Sharlet traces the roots of the Family to its founder (and Coe’s predecessor as its head), a Norwegian immigrant named Abram Vereide who arrived in the United States in 1905. Vereide ended up in the Pacific Northwest, where he built up a modestly successful evangelical ministry. Though he had rather instrumentalist ideas about the masses – seeing them, Sharlet writes, as “blocks to be arranged neatly” – he nevertheless sought to provide them charity in the traditional vein of the “Social Gospel” that applies Christian ethics to social problems.
But in the mid-’30s, Vereide watched in horror as boisterous labor battles exploded on the streets of San Francisco and Seattle. In Sharlet’s telling, Vereide was particularly haunted by the longshoremen’s leader, Harry Bridges, who combined the organizing of the Reds with the playful, anti-dogmatism of the Wobblies. Sharlet sees the two men as perfect foils, “utopians in the American vein… [who] both believed in power. [But] Bridges wanted to see it redistributed. Abram wanted to see it concentrated.”
Abram began doing so by holding prayer meetings with Seattle’s wealthiest industrialists, whose station in life was evidence to Abram that they were “top men,” chosen by God to rule. Out of one such meeting came the top men’s chosen mayoral candidate, Arthur Langlie, a flirter with fascism who ran on a platform of punishing vice, cutting taxes, slashing budgets and letting the free market take care of the rest. He managed to win, after the liberal-left vote split between two candidates. Sound familiar?

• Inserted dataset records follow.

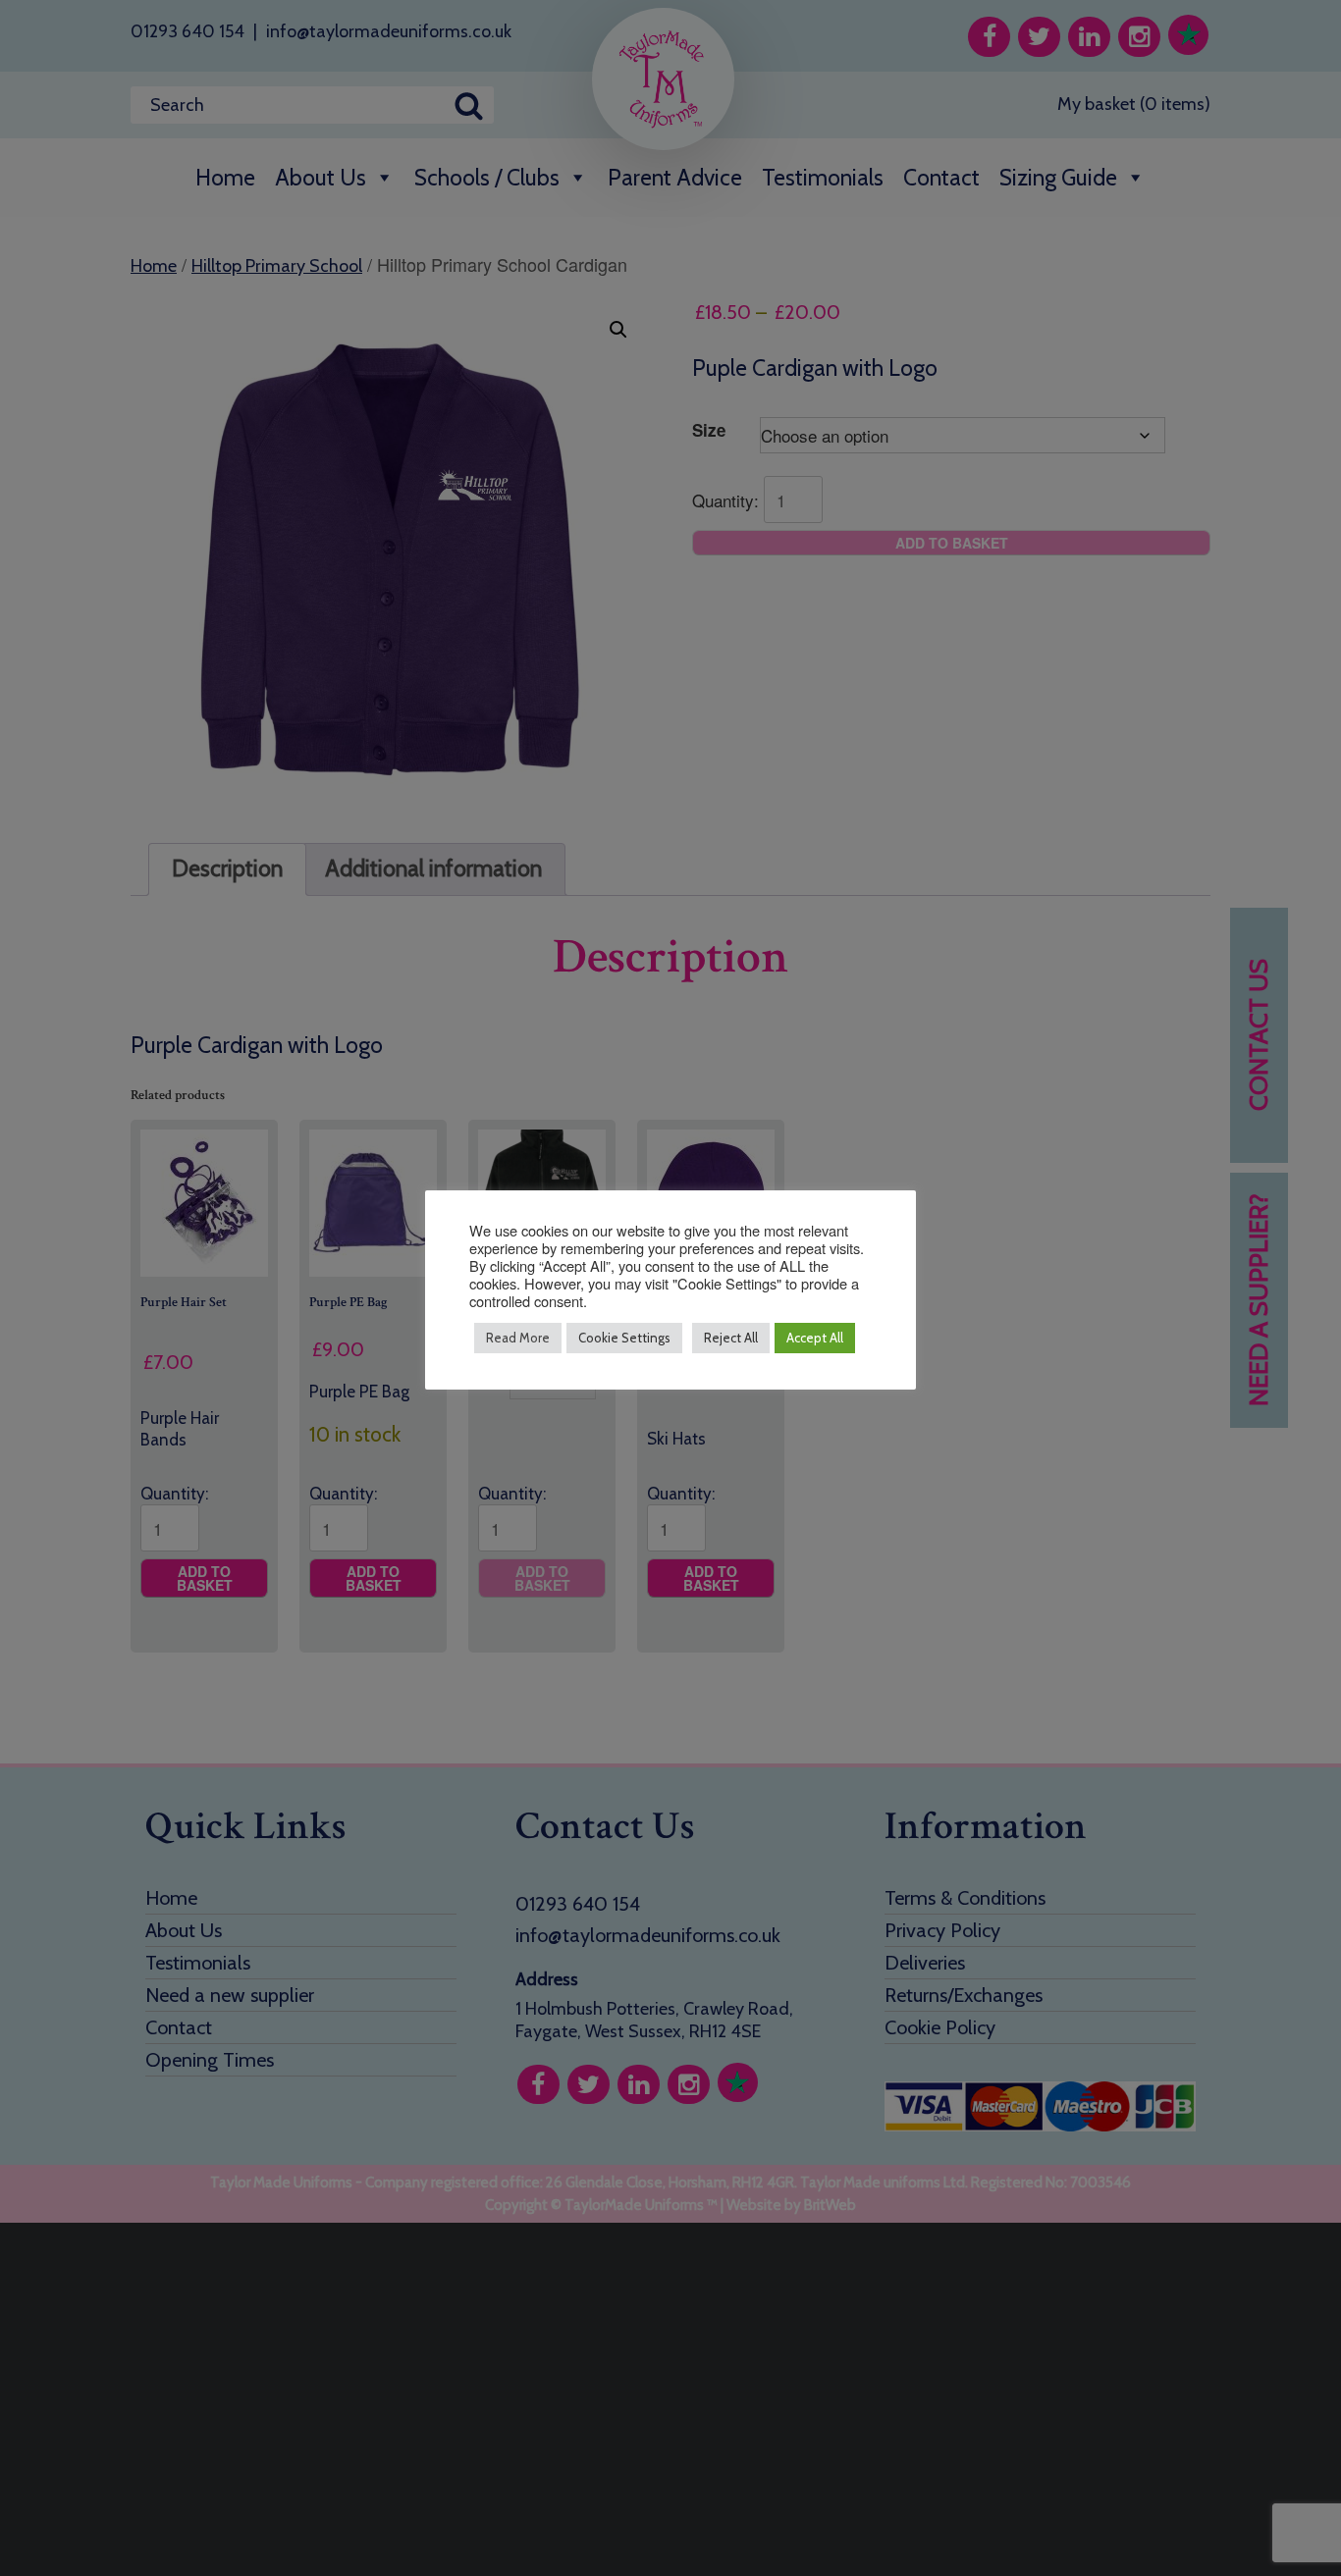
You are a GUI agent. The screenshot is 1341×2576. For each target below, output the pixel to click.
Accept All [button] (814, 1337)
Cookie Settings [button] (624, 1337)
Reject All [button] (731, 1337)
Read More (518, 1337)
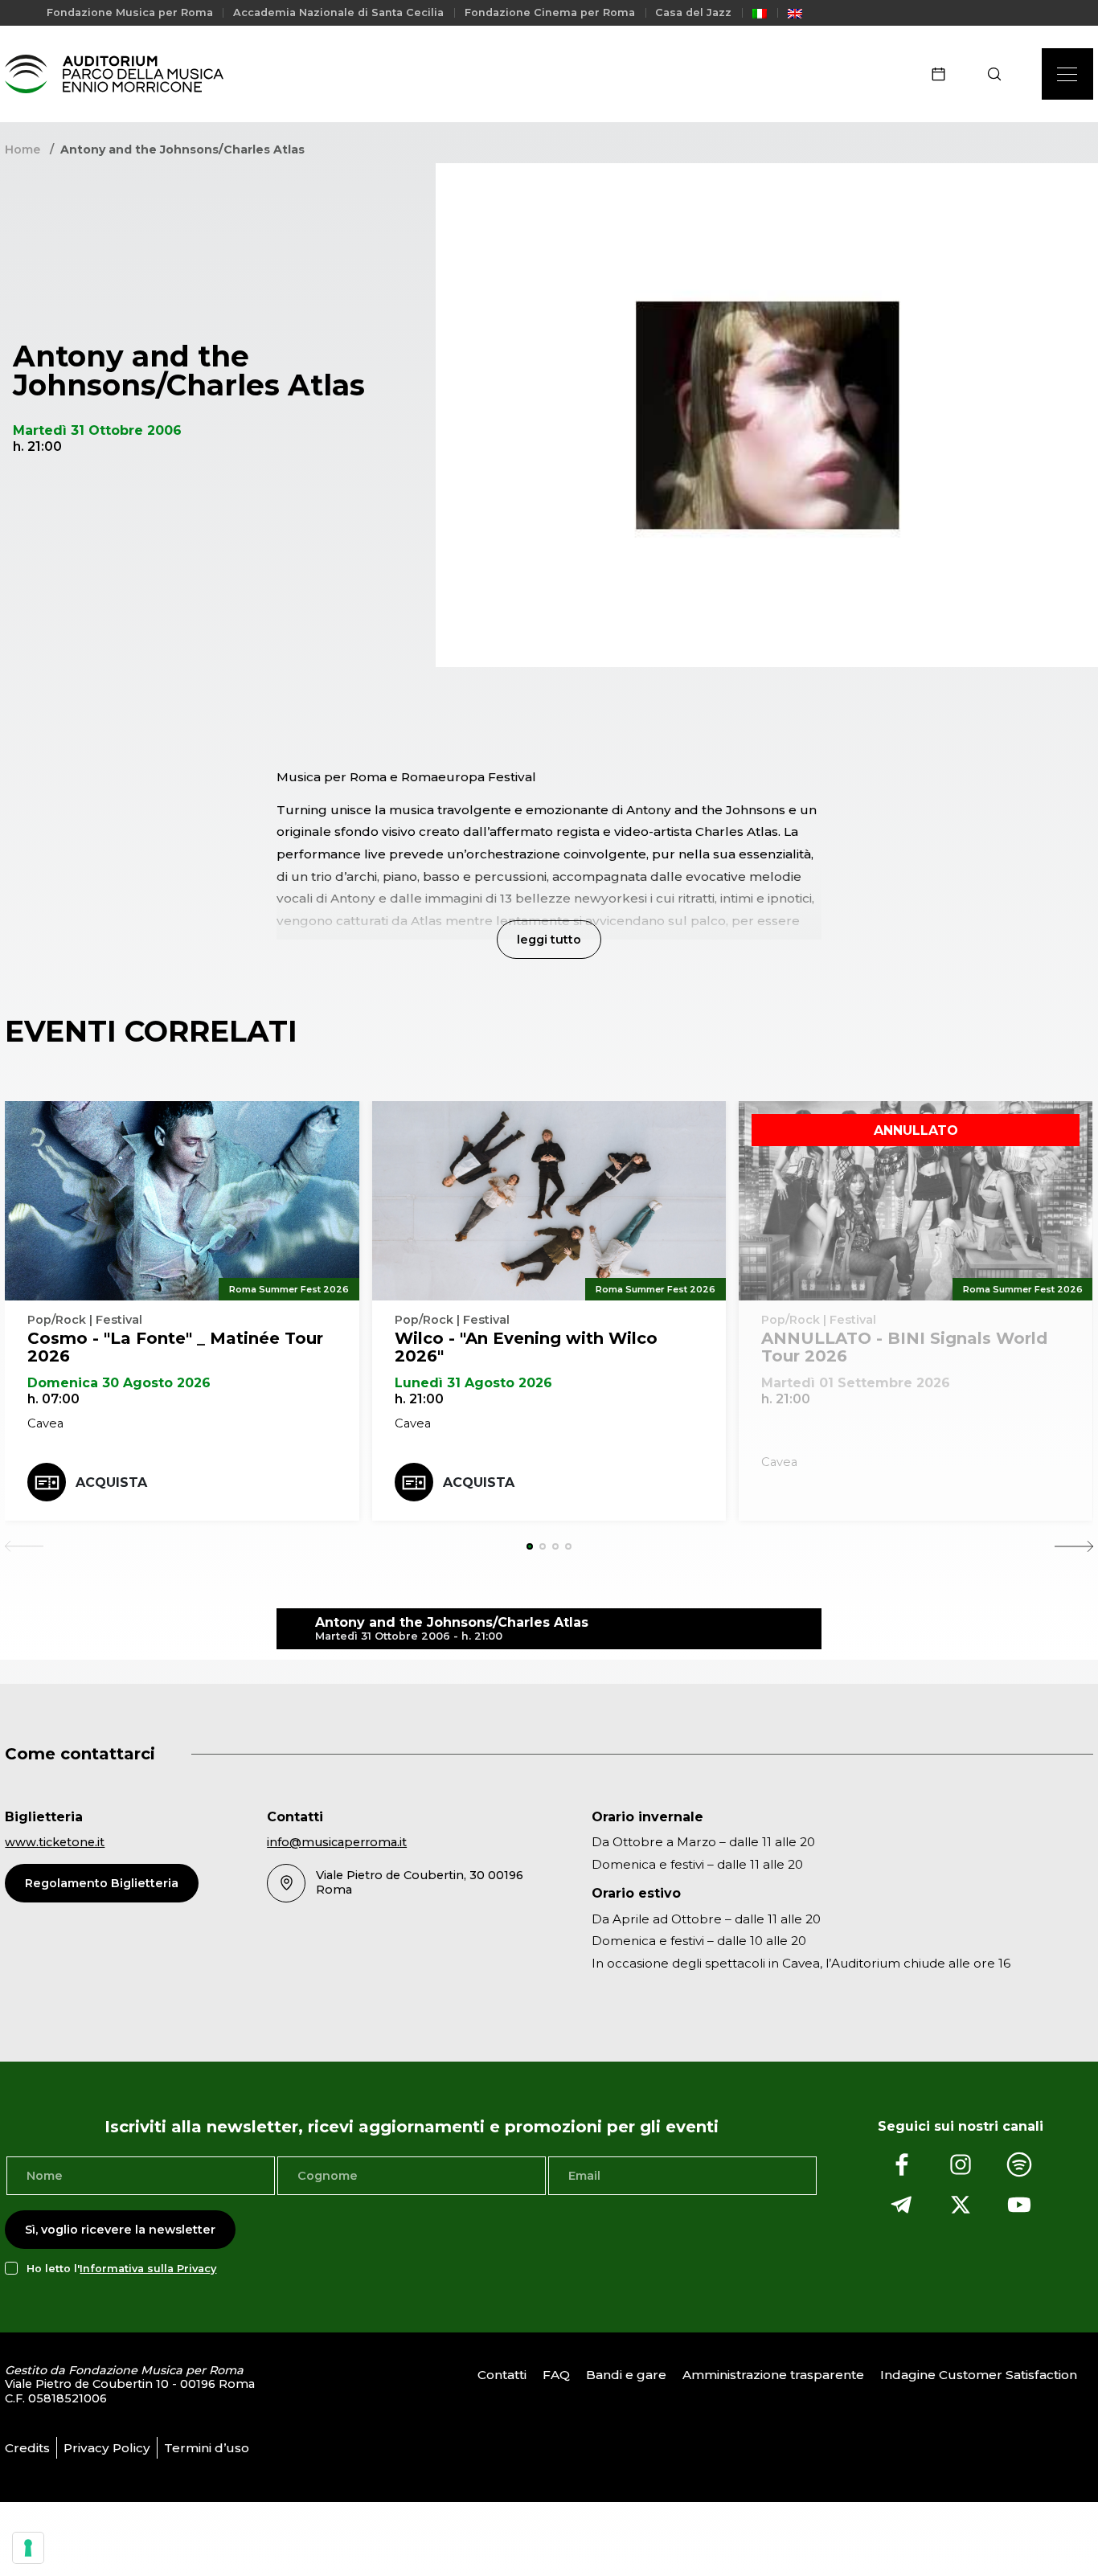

Sharlet traces the rest of the Family’s history from there, documenting its dalliances with ex-Nazi businessmen after WWII and its embrace of some of the worst dictators of the late 20th century.
The Family is an ambitious book – perhaps at times overly so – and an argumentative one, making persuasive cases about the longevity and appeal of U.S. fundamentalism and rendering shrewd analyses about its elite and populist branches.
But one of Sharlet’s arguments hasn’t received sufficient attention: his indictment of the Cold War liberal establishment for making common cause with these elite fundamentalists when doing so would serve its imperial foreign policy aims. Abroad, fighting the godless Communists with these “allies” left hundreds of thousands of civilians dead in Vietnam, Indonesia and throughout Central and South America. Meanwhile, the same allies at home slowly ate away at liberalism’s own pillars of secularism and economic fairness, eroding them to the point of collapse.
Which brings us back to Gore’s visit to the Senate. If Gore ever wonders why so many politicians seem so unreasonable when it comes to acknowledging and acting to stop global warming, perhaps he should take a closer look at his “friend” Doug Coe – and in the mirror, at himself.